[Problem to solve]:
Turn the data below into a numbered list with one line per item, and drop the blank lines.

[Materials provided]:
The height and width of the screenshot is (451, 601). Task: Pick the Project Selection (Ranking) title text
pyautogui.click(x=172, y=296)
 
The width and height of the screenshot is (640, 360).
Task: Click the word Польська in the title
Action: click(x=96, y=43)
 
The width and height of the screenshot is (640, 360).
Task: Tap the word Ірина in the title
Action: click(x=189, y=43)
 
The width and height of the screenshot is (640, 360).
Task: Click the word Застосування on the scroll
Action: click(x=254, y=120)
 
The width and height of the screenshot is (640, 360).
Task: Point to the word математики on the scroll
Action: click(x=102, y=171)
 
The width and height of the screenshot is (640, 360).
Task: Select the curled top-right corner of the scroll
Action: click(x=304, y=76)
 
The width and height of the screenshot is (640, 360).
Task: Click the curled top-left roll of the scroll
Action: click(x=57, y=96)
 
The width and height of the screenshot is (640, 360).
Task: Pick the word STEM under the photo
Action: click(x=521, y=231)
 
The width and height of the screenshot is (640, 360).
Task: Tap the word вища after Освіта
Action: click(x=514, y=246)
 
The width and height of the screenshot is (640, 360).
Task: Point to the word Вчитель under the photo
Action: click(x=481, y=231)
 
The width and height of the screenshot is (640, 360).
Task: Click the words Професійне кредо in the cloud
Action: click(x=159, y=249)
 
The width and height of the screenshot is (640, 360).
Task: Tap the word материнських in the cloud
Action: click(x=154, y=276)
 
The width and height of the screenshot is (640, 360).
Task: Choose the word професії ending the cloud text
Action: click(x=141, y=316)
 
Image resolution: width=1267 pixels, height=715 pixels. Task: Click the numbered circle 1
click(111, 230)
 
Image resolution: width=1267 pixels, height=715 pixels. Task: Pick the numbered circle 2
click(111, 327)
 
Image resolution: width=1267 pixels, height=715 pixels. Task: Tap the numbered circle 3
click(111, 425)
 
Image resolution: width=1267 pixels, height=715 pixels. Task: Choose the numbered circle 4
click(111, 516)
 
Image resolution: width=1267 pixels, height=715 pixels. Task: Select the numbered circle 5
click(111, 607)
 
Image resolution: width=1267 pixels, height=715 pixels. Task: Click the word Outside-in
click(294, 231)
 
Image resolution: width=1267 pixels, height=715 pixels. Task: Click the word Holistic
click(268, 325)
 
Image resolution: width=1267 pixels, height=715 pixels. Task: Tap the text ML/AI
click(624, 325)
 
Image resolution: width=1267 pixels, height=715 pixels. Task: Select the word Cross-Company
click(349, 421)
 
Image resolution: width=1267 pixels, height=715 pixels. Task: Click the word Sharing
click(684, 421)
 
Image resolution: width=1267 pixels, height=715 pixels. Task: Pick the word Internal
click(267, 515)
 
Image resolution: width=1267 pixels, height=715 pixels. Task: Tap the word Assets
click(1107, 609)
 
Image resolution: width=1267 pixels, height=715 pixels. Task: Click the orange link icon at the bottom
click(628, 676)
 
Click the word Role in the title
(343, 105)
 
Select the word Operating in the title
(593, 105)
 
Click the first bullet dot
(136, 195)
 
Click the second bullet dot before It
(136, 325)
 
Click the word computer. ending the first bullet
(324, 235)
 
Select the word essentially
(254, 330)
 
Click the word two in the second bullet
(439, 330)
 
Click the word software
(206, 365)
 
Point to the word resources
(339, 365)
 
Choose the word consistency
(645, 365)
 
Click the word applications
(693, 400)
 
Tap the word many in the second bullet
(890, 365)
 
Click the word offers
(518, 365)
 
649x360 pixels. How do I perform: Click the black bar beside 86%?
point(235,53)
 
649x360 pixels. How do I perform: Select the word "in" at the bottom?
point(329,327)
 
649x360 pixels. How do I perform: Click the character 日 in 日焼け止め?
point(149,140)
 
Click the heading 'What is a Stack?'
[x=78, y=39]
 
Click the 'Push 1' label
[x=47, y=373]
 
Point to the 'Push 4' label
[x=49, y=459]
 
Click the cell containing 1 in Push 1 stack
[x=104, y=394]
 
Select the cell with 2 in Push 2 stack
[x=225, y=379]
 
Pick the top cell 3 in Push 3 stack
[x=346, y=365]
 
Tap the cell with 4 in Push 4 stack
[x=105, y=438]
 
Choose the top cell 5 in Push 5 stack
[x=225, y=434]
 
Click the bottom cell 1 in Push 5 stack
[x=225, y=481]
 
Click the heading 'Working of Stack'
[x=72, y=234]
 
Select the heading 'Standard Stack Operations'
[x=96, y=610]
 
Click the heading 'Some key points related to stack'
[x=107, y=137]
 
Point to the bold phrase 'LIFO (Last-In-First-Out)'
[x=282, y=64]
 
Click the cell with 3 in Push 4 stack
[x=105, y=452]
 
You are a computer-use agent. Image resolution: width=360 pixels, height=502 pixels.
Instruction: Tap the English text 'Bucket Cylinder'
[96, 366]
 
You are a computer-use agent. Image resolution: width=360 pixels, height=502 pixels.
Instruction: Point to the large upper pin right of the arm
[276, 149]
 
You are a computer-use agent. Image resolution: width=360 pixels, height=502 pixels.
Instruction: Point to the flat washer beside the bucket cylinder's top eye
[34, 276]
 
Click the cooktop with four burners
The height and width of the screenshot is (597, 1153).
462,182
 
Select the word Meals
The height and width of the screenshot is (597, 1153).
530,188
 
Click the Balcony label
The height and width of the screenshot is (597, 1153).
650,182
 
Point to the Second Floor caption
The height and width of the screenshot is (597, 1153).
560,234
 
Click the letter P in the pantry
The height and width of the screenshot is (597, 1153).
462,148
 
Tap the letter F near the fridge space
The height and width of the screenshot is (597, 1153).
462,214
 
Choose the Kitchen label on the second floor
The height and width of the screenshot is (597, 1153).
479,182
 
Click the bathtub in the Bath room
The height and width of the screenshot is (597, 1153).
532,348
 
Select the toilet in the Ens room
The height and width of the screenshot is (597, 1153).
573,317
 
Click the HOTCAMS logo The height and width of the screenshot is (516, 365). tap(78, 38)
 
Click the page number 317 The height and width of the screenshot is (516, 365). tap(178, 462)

[Task answer]:
1. The height and width of the screenshot is (451, 601). Task: Pick the Project Selection (Ranking) title text
2. pyautogui.click(x=172, y=296)
3. The width and height of the screenshot is (640, 360).
4. Task: Click the word Польська in the title
5. Action: click(x=96, y=43)
6. The width and height of the screenshot is (640, 360).
7. Task: Tap the word Ірина in the title
8. Action: click(x=189, y=43)
9. The width and height of the screenshot is (640, 360).
10. Task: Click the word Застосування on the scroll
11. Action: click(x=254, y=120)
12. The width and height of the screenshot is (640, 360).
13. Task: Point to the word математики on the scroll
14. Action: click(x=102, y=171)
15. The width and height of the screenshot is (640, 360).
16. Task: Select the curled top-right corner of the scroll
17. Action: click(x=304, y=76)
18. The width and height of the screenshot is (640, 360).
19. Task: Click the curled top-left roll of the scroll
20. Action: click(x=57, y=96)
21. The width and height of the screenshot is (640, 360).
22. Task: Pick the word STEM under the photo
23. Action: click(x=521, y=231)
24. The width and height of the screenshot is (640, 360).
25. Task: Tap the word вища after Освіта
26. Action: click(x=514, y=246)
27. The width and height of the screenshot is (640, 360).
28. Task: Point to the word Вчитель under the photo
29. Action: click(x=481, y=231)
30. The width and height of the screenshot is (640, 360).
31. Task: Click the words Професійне кредо in the cloud
32. Action: click(x=159, y=249)
33. The width and height of the screenshot is (640, 360).
34. Task: Tap the word материнських in the cloud
35. Action: click(x=154, y=276)
36. The width and height of the screenshot is (640, 360).
37. Task: Choose the word професії ending the cloud text
38. Action: click(x=141, y=316)
39. Image resolution: width=1267 pixels, height=715 pixels. Task: Click the numbered circle 1
40. click(111, 230)
41. Image resolution: width=1267 pixels, height=715 pixels. Task: Pick the numbered circle 2
42. click(111, 327)
43. Image resolution: width=1267 pixels, height=715 pixels. Task: Tap the numbered circle 3
44. click(111, 425)
45. Image resolution: width=1267 pixels, height=715 pixels. Task: Choose the numbered circle 4
46. click(111, 516)
47. Image resolution: width=1267 pixels, height=715 pixels. Task: Select the numbered circle 5
48. click(111, 607)
49. Image resolution: width=1267 pixels, height=715 pixels. Task: Click the word Outside-in
50. click(294, 231)
51. Image resolution: width=1267 pixels, height=715 pixels. Task: Click the word Holistic
52. click(268, 325)
53. Image resolution: width=1267 pixels, height=715 pixels. Task: Tap the text ML/AI
54. click(624, 325)
55. Image resolution: width=1267 pixels, height=715 pixels. Task: Select the word Cross-Company
56. click(349, 421)
57. Image resolution: width=1267 pixels, height=715 pixels. Task: Click the word Sharing
58. click(684, 421)
59. Image resolution: width=1267 pixels, height=715 pixels. Task: Pick the word Internal
60. click(267, 515)
61. Image resolution: width=1267 pixels, height=715 pixels. Task: Tap the word Assets
62. click(1107, 609)
63. Image resolution: width=1267 pixels, height=715 pixels. Task: Click the orange link icon at the bottom
64. click(628, 676)
65. Click the word Role in the title
66. (343, 105)
67. Select the word Operating in the title
68. (593, 105)
69. Click the first bullet dot
70. (136, 195)
71. Click the second bullet dot before It
72. (136, 325)
73. Click the word computer. ending the first bullet
74. (324, 235)
75. Select the word essentially
76. (254, 330)
77. Click the word two in the second bullet
78. (439, 330)
79. Click the word software
80. (206, 365)
81. Point to the word resources
82. (339, 365)
83. Choose the word consistency
84. (645, 365)
85. Click the word applications
86. (693, 400)
87. Tap the word many in the second bullet
88. (890, 365)
89. Click the word offers
90. (518, 365)
91. 649x360 pixels. How do I perform: Click the black bar beside 86%?
92. point(235,53)
93. 649x360 pixels. How do I perform: Select the word "in" at the bottom?
94. point(329,327)
95. 649x360 pixels. How do I perform: Click the character 日 in 日焼け止め?
96. point(149,140)
97. Click the heading 'What is a Stack?'
98. [x=78, y=39]
99. Click the 'Push 1' label
100. [x=47, y=373]
101. Point to the 'Push 4' label
102. [x=49, y=459]
103. Click the cell containing 1 in Push 1 stack
104. [x=104, y=394]
105. Select the cell with 2 in Push 2 stack
106. [x=225, y=379]
107. Pick the top cell 3 in Push 3 stack
108. [x=346, y=365]
109. Tap the cell with 4 in Push 4 stack
110. [x=105, y=438]
111. Choose the top cell 5 in Push 5 stack
112. [x=225, y=434]
113. Click the bottom cell 1 in Push 5 stack
114. [x=225, y=481]
115. Click the heading 'Working of Stack'
116. [x=72, y=234]
117. Select the heading 'Standard Stack Operations'
118. [x=96, y=610]
119. Click the heading 'Some key points related to stack'
120. [x=107, y=137]
121. Point to the bold phrase 'LIFO (Last-In-First-Out)'
122. [x=282, y=64]
123. Click the cell with 3 in Push 4 stack
124. [x=105, y=452]
125. You are a computer-use agent. Image resolution: width=360 pixels, height=502 pixels.
126. Instruction: Tap the English text 'Bucket Cylinder'
127. [96, 366]
128. You are a computer-use agent. Image resolution: width=360 pixels, height=502 pixels.
129. Instruction: Point to the large upper pin right of the arm
130. [276, 149]
131. You are a computer-use agent. Image resolution: width=360 pixels, height=502 pixels.
132. Instruction: Point to the flat washer beside the bucket cylinder's top eye
133. [34, 276]
134. Click the cooktop with four burners
135. The height and width of the screenshot is (597, 1153).
136. 462,182
137. Select the word Meals
138. The height and width of the screenshot is (597, 1153).
139. 530,188
140. Click the Balcony label
141. The height and width of the screenshot is (597, 1153).
142. 650,182
143. Point to the Second Floor caption
144. The height and width of the screenshot is (597, 1153).
145. 560,234
146. Click the letter P in the pantry
147. The height and width of the screenshot is (597, 1153).
148. 462,148
149. Tap the letter F near the fridge space
150. The height and width of the screenshot is (597, 1153).
151. 462,214
152. Choose the Kitchen label on the second floor
153. The height and width of the screenshot is (597, 1153).
154. 479,182
155. Click the bathtub in the Bath room
156. The height and width of the screenshot is (597, 1153).
157. 532,348
158. Select the toilet in the Ens room
159. The height and width of the screenshot is (597, 1153).
160. 573,317
161. Click the HOTCAMS logo The height and width of the screenshot is (516, 365). tap(78, 38)
162. Click the page number 317 The height and width of the screenshot is (516, 365). tap(178, 462)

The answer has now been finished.